For the 2005 model year, Ford introduced its first front-wheel-drive full-size chassis, the Ford D3 platform. Derived from a Volvo chassis architecture, the D3 chassis underpinned the Ford Five Hundred and Mercury Montego. While the latter was sold alongside the larger Grand Marquis, the Five Hundred was phased in as a replacement for both the Ford Taurus and Crown Victoria. By 2007, the Crown Victoria was supported nearly entirely by fleet sales, outselling only the Ford GT in retail sales.

After the 2007 model year, Ford ended retail sales of the Crown Victoria, with the Five Hundred renamed as the Ford Taurus; further retail sales were adopted by Lincoln-Mercury. As part of The Way Forward, Lincoln Town Car production shifted from Wixom Assembly and was consolidated with Ford and Mercury at St. Thomas Assembly in Canada.

In January 2009, Ford announced that design efforts towards its global rear-wheel-drive platform were cancelled. The same year, Ford announced that 2011 marked the final year of the Crown Victoria Police Interceptor, with production of a successor to follow for 2012. 2011 would slowly mark the phaseout of both Panther-platform production and of vehicle production at St. Thomas Assembly. On January 4, the final Grand Marquis was manufactured, becoming the final Mercury vehicle ever produced. During August, the final Lincoln Town Car was manufactured.

For the 2012 model year, all Crown Victorias were produced for export; as the vehicle was not produced with stability control, it was no longer legal for sale in the United States or Canada. A short run of Crown Victorias were produced for GCC export (Middle East); intended for export to Saudi Arabia, the final Ford Crown Victoria was manufactured on September 15, 2011, ending production at St. Thomas Assembly.

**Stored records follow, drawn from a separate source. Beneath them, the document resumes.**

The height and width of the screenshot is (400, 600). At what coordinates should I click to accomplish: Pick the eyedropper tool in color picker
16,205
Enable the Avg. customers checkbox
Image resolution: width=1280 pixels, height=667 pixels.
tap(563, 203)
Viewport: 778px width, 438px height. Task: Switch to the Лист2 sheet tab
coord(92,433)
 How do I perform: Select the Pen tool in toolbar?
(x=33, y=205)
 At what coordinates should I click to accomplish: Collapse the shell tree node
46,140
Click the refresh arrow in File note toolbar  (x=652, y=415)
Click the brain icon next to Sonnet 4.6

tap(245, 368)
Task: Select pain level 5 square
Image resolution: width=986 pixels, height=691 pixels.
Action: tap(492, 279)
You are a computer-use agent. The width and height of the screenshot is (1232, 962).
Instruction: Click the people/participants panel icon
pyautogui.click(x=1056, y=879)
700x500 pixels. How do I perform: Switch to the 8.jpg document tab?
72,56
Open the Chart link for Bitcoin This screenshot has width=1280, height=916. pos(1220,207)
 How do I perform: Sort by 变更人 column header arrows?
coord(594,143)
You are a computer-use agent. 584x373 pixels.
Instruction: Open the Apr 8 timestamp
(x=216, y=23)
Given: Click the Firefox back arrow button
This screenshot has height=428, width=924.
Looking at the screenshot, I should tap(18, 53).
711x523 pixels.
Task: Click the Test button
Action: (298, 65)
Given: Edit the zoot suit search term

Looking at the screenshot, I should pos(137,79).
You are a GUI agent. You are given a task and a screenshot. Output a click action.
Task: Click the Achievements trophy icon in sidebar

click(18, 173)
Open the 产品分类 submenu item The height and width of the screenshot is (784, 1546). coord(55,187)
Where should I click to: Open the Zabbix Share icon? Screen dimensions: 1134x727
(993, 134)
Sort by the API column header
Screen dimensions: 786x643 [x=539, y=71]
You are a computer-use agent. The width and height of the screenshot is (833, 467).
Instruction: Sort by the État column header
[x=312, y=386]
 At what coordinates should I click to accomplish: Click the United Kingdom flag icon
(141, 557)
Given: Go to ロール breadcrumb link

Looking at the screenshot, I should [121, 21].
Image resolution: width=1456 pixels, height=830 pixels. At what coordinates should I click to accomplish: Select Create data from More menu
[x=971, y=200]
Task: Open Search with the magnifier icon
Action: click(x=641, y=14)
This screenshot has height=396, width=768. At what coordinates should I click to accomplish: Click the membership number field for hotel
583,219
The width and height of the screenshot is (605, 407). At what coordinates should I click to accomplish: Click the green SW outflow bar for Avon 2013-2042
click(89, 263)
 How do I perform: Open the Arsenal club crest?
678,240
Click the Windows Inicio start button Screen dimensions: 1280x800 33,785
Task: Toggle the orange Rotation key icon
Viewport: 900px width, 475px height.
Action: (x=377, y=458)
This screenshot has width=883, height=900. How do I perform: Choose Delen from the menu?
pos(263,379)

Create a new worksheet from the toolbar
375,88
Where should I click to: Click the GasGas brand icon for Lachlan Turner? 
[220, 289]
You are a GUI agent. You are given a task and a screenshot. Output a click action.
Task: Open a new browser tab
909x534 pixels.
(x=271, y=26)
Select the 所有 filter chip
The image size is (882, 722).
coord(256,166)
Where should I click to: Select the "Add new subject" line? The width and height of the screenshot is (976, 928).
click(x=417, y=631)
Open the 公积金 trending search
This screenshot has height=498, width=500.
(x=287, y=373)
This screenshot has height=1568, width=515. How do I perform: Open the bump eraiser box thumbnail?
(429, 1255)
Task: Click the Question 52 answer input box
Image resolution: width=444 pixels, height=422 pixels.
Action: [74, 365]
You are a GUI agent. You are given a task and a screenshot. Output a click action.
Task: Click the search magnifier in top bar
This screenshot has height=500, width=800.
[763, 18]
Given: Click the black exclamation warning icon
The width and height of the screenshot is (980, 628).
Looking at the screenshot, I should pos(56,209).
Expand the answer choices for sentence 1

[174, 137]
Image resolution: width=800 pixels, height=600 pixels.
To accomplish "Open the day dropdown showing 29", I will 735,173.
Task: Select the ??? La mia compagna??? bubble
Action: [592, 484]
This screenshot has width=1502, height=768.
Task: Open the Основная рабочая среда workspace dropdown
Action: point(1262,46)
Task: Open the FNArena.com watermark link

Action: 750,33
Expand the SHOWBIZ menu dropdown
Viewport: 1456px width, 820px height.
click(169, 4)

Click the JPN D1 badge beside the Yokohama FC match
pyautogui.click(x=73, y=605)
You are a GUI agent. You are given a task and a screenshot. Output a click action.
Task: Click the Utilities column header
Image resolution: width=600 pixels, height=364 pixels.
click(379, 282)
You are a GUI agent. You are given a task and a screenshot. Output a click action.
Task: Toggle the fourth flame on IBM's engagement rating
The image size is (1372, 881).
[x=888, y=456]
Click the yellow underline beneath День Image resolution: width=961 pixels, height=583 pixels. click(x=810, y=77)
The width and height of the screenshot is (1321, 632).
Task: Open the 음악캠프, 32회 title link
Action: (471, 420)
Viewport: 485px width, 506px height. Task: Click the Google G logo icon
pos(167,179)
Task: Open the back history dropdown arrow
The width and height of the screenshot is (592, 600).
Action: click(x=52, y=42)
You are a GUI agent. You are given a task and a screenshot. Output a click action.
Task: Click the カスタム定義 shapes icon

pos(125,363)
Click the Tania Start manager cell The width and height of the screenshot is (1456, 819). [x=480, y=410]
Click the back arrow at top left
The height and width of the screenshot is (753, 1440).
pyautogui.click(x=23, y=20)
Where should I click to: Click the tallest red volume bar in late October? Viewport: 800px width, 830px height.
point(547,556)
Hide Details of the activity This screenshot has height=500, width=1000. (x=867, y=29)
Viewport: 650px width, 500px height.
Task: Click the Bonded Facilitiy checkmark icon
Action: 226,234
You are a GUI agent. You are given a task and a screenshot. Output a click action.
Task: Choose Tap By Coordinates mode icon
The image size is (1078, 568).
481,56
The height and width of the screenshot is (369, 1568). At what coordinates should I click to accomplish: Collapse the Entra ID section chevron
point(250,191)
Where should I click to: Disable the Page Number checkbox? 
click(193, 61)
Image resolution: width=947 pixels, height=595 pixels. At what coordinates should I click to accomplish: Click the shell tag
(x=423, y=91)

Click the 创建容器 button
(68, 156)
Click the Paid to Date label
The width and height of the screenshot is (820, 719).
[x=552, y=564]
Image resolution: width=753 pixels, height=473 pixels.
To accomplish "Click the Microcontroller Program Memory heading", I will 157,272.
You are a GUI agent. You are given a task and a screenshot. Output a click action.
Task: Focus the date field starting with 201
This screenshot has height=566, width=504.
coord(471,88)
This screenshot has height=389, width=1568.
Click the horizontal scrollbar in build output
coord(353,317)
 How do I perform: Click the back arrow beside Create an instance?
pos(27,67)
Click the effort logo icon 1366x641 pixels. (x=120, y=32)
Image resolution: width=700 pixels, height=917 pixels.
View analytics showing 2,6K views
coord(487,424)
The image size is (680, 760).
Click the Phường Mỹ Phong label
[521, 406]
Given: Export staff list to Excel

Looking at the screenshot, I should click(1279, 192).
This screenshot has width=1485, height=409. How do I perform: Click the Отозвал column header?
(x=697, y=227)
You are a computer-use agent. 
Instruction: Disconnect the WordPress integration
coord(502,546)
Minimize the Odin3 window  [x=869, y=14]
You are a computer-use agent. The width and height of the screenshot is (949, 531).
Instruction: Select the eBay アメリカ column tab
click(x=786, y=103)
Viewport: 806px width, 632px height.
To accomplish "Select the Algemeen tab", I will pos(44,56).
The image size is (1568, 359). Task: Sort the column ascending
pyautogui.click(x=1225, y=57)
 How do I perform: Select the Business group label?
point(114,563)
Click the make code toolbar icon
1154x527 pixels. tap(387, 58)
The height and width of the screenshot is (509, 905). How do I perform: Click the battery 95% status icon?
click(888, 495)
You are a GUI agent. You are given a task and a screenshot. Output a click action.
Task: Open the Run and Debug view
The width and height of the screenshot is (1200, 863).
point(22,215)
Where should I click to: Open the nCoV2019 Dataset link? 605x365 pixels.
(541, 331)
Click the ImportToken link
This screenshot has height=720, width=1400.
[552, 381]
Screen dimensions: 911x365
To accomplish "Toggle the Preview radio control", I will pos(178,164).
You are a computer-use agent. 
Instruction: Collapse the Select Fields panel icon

While the closure of the Mercury division would leave the Grand Marquis without a direct successor, by the end of production, Ford introduced functional replacements for the Crown Victoria/Police Interceptor and Lincoln Town Car (in the sixth-generation Ford Taurus/Police Interceptor Sedan and Lincoln MKS, respectively). With the exception of the Police Interceptor Sedan, sales of the Taurus and MKS shifted from a high dependence on fleet customers to a higher proportion of retail sales. The Lincoln Town Car name made its return for livery customers, with Lincoln developing a livery/limousine variant of the Lincoln MKT with the MKT Town Car name.